[Work instruction]
From the line with "Open help via question mark icon" to the final line of the data below, please write out every line exactly, with no pictures.

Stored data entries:
#####

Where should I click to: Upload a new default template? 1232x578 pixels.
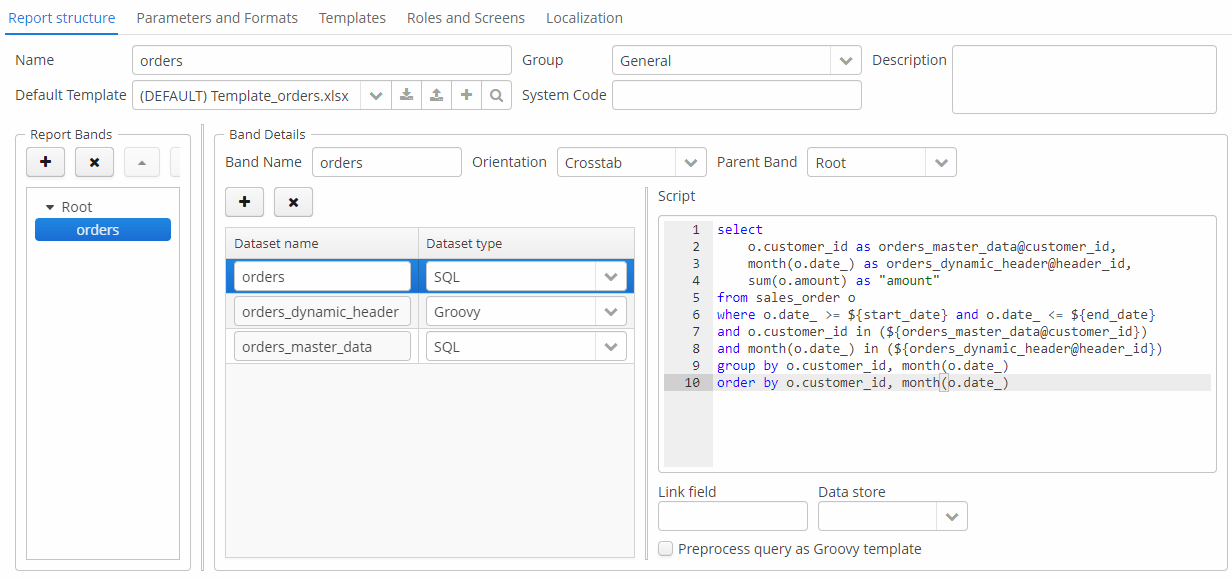436,95
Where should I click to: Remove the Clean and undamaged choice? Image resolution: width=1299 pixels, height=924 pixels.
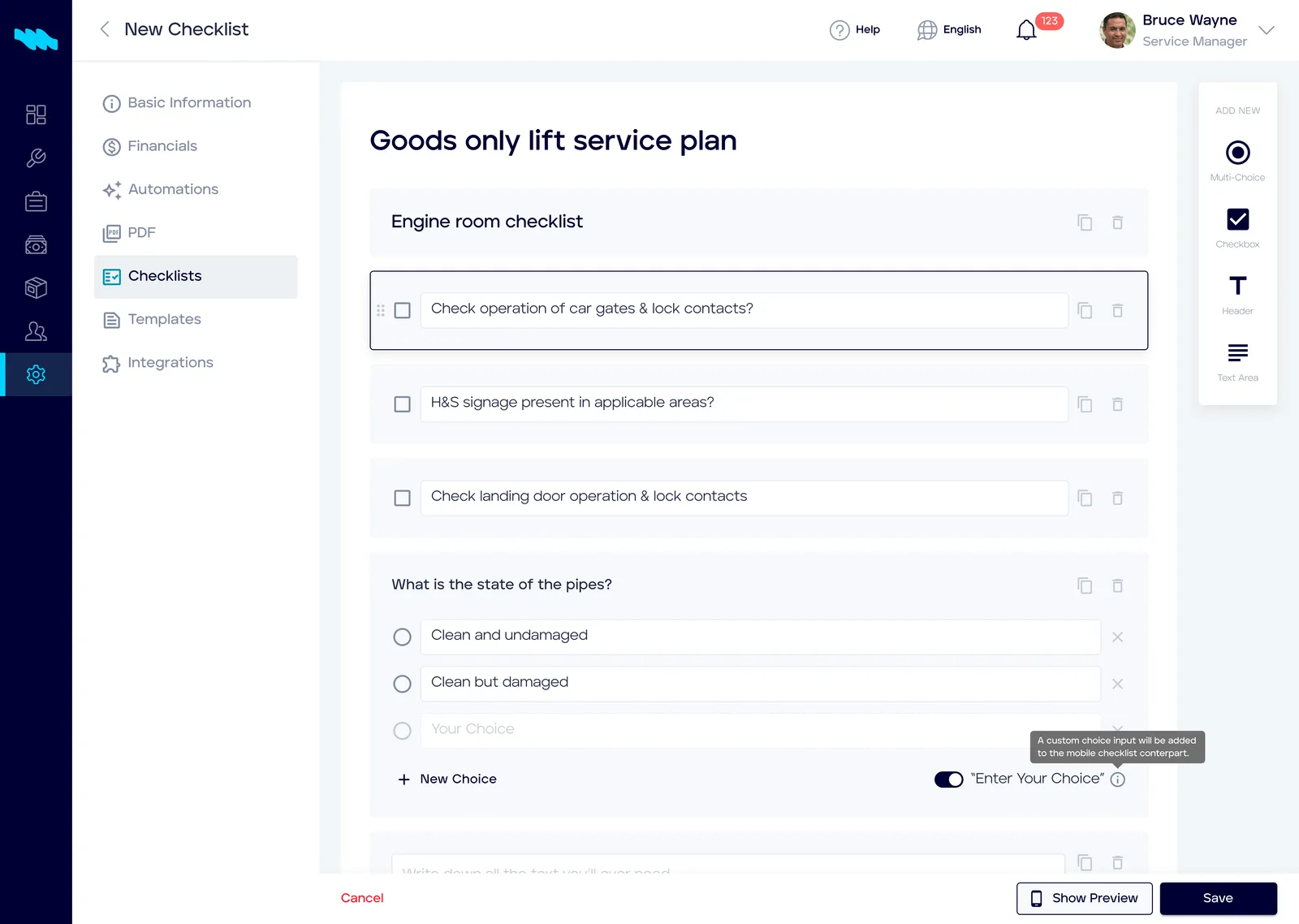pyautogui.click(x=1118, y=637)
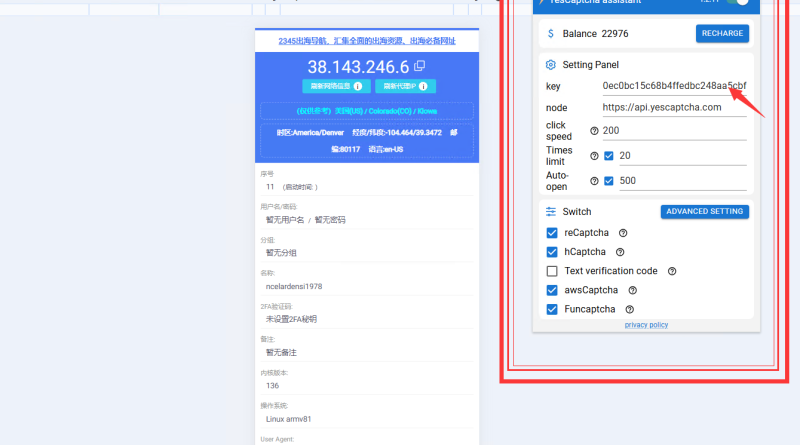This screenshot has height=445, width=800.
Task: Click help icon beside Text verification code
Action: (672, 271)
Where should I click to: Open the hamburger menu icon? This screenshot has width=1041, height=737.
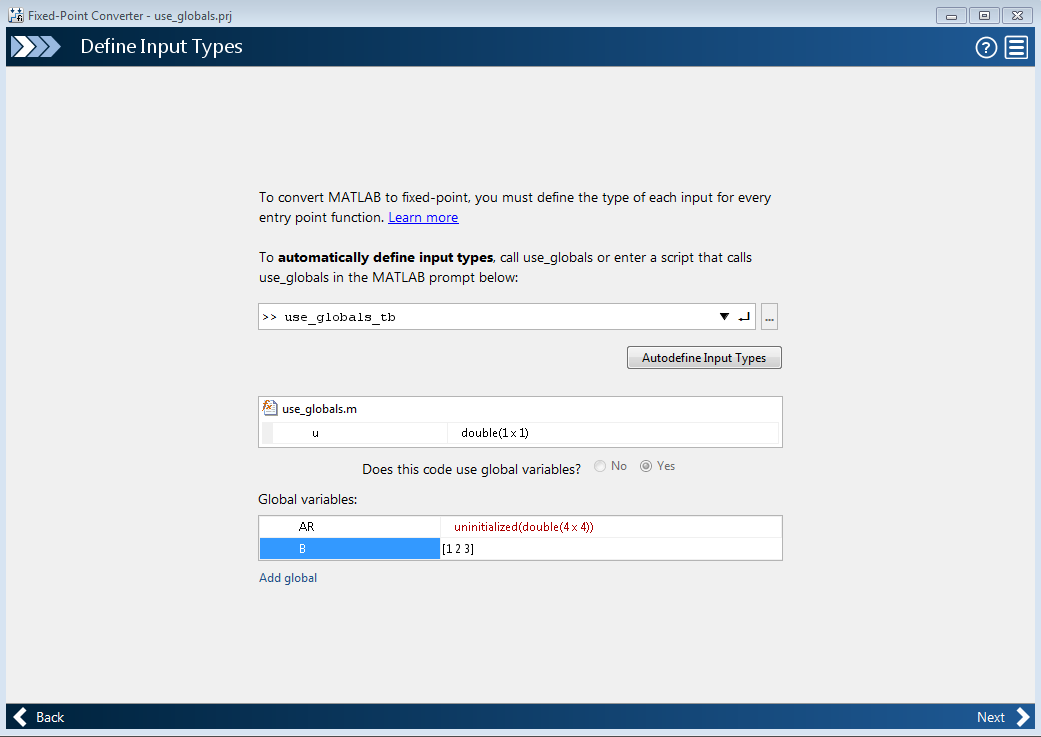[x=1016, y=47]
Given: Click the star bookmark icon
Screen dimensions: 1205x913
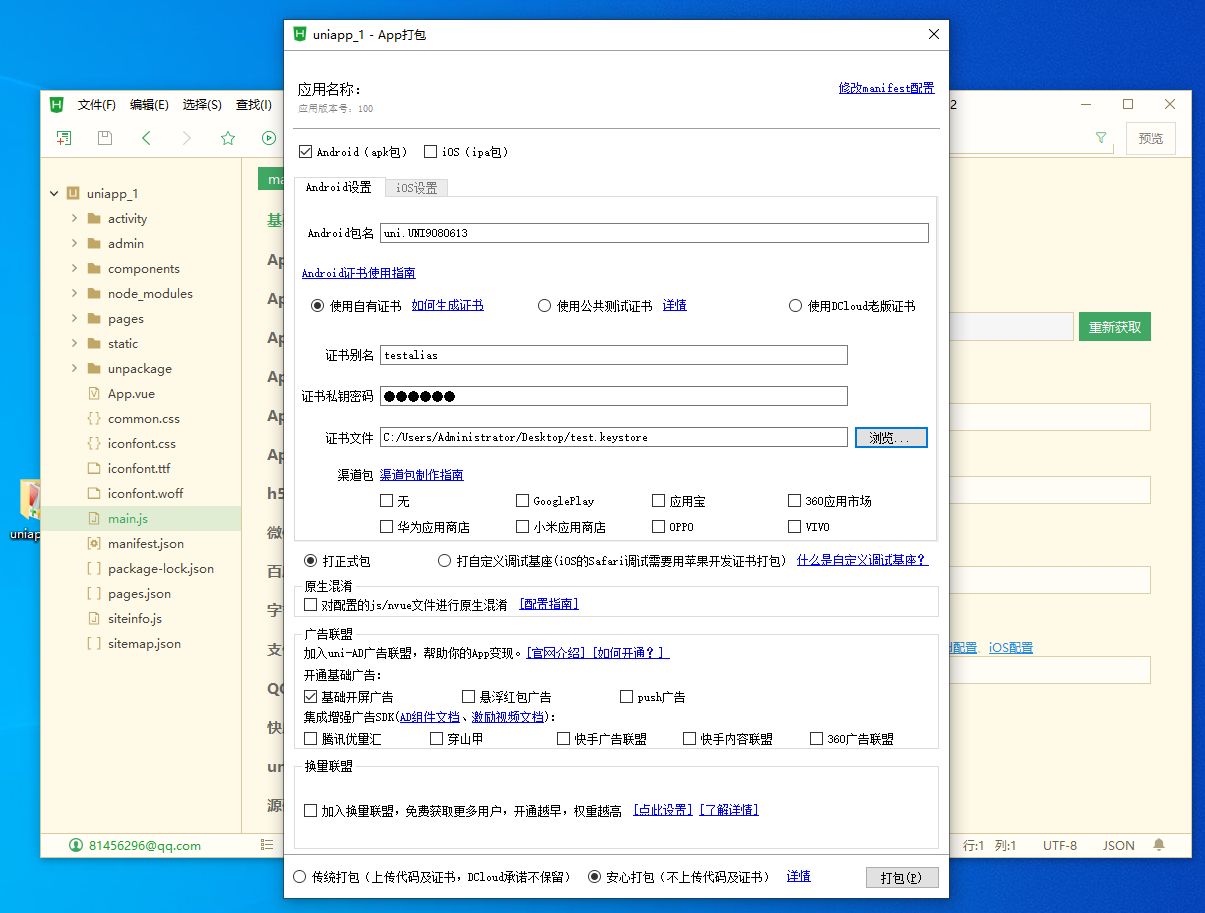Looking at the screenshot, I should point(227,138).
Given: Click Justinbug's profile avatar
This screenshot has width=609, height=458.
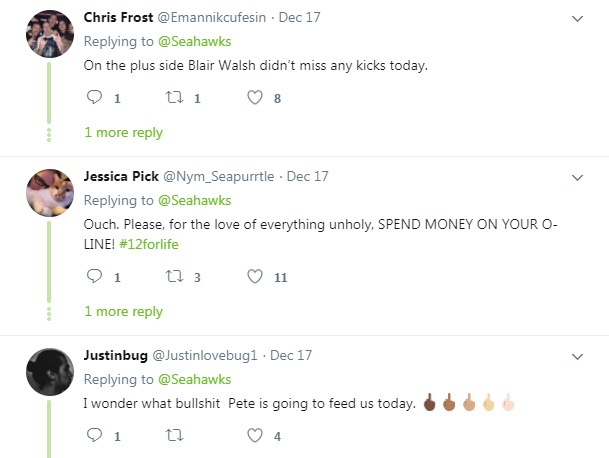Looking at the screenshot, I should pyautogui.click(x=49, y=372).

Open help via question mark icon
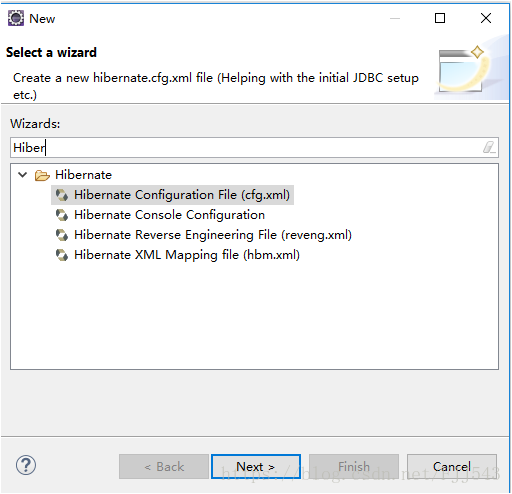(x=26, y=465)

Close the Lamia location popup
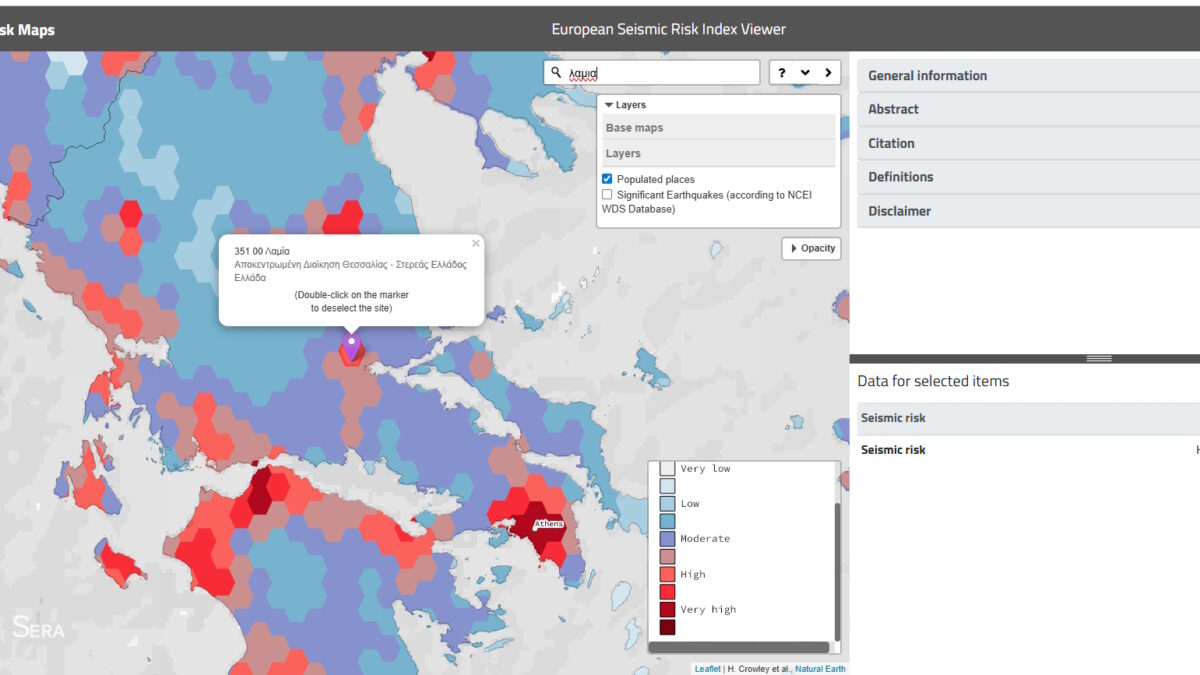pos(476,243)
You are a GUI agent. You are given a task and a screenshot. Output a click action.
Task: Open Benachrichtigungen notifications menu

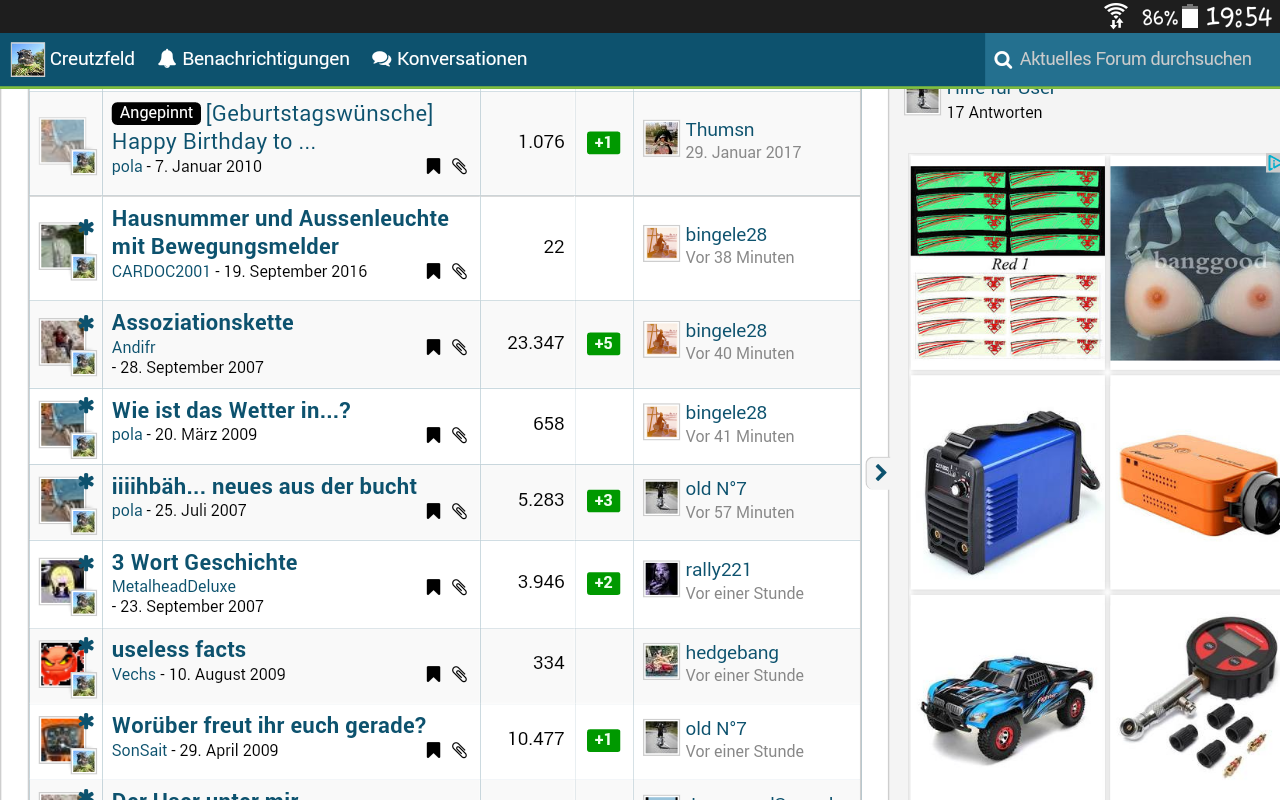tap(265, 59)
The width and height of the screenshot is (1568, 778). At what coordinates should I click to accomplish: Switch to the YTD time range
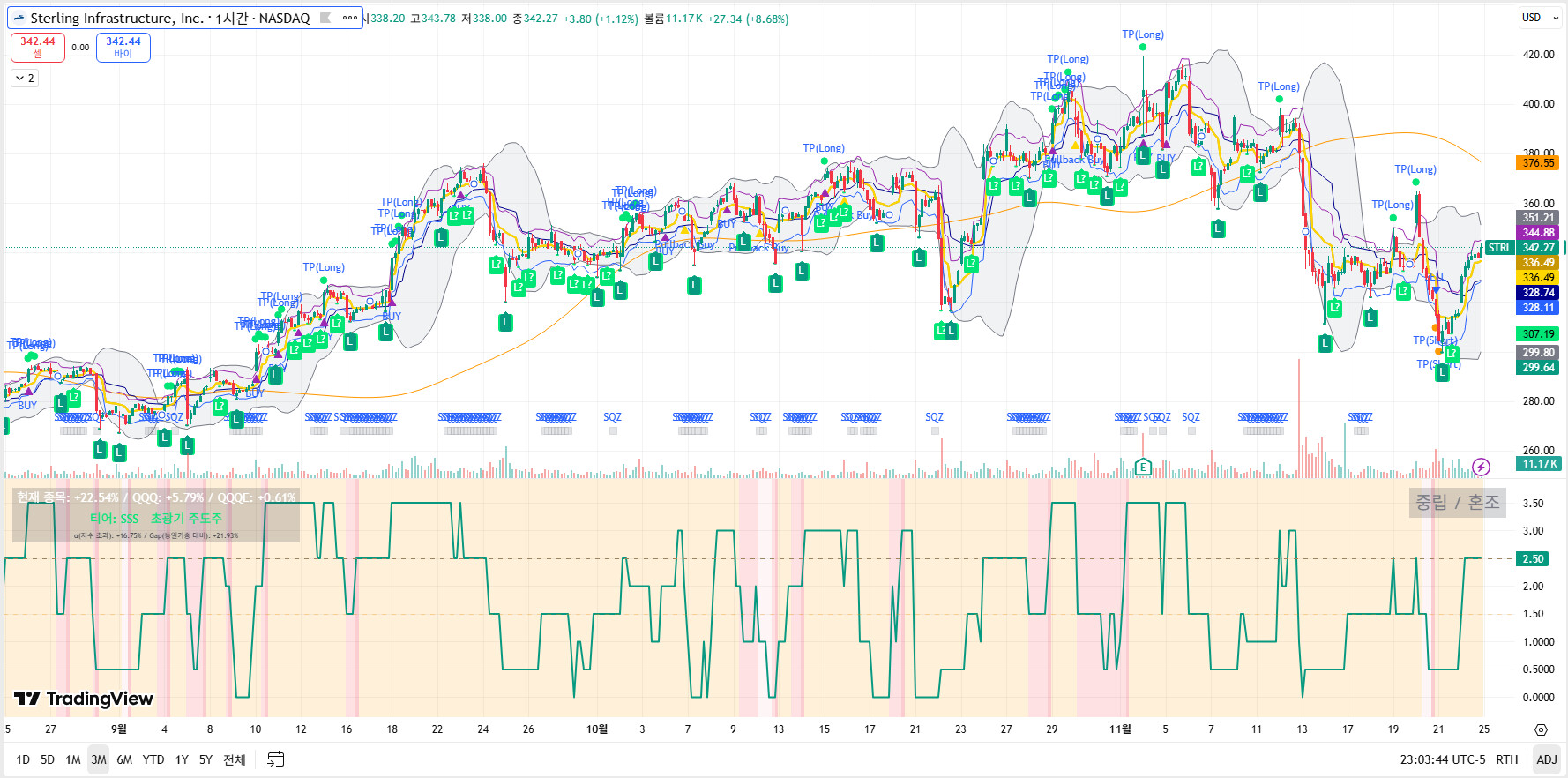click(153, 759)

#####

[Your solution]
Open help via question mark icon
(x=26, y=465)

Close the Lamia location popup
pos(476,243)
You are a GUI agent. You are given a task and a screenshot. Output a click action.
Task: Open Benachrichtigungen notifications menu

tap(265, 59)
The width and height of the screenshot is (1568, 778). At what coordinates should I click to accomplish: Switch to the YTD time range
click(153, 759)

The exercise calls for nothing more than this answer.